§ **Extrait**:
☆ ☆ ☆

Tous mes biens et toutes mes affaires je les lègue à toi à ta sœur et à mes neveux. Après la guerre tu pourras faire valoir ton droit de pension de guerre en tant que ma femme, car je meurs en soldat régulier de l’armée française de la libération. Avec l’aide des amis qui voudront bien m’honorer, tu feras éditer mes poèmes et mes écrits qui valent d’être lus. Tu apporteras mes souvenirs si possible à mes parents en Arménie.

Je mourrai avec mes 23 camarades tout à l’heure avec le courage et la sérénité d’un homme qui a la conscience bien tranquille, car personnellement, je n’ai fait de mal à personne et si je l’ai fait, je l’ai fait sans haine. Aujourd’hui, il y a du soleil. C’est en regardant le soleil et la belle nature que j’ai tant aimée que je dirai adieu à la vie et à vous tous, ma bien chère femme et mes bien chers amis.

☆ ☆ ☆

§ **Données sur les éléments et la position du texte**:
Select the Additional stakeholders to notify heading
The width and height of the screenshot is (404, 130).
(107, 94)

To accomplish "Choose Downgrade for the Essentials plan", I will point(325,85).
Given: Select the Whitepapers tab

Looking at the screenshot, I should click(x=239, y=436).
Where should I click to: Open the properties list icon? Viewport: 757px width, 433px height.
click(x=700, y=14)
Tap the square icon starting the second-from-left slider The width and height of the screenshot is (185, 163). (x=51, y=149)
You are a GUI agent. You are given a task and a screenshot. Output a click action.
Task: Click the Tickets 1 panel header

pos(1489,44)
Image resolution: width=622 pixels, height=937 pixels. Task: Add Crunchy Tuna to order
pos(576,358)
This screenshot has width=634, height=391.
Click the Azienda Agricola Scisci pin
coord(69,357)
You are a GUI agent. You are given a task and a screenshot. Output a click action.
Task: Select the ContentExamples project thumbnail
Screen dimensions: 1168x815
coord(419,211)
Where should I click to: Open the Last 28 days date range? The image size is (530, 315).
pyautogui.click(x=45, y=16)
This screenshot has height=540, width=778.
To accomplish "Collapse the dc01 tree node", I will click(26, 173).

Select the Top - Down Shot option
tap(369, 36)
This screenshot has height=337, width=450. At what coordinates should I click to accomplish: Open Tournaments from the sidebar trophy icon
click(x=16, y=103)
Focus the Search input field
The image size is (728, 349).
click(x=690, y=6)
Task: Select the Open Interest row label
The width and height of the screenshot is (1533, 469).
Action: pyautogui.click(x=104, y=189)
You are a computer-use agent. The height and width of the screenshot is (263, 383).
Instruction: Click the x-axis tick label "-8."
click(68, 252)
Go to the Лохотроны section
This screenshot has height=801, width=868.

☆ ☆ ☆

§ **Consigne**: Modifiez le passage de la lettre qui commence aux mots « Je mourrai avec » et s'arrête après « bien chers amis. », en y remplaçant « sérénité » par « dignité ».

§ **Réponse attendue**:
Je mourrai avec mes 23 camarades tout à l’heure avec le courage et la dignité d’un homme qui a la conscience bien tranquille, car personnellement, je n’ai fait de mal à personne et si je l’ai fait, je l’ai fait sans haine. Aujourd’hui, il y a du soleil. C’est en regardant le soleil et la belle nature que j’ai tant aimée que je dirai adieu à la vie et à vous tous, ma bien chère femme et mes bien chers amis.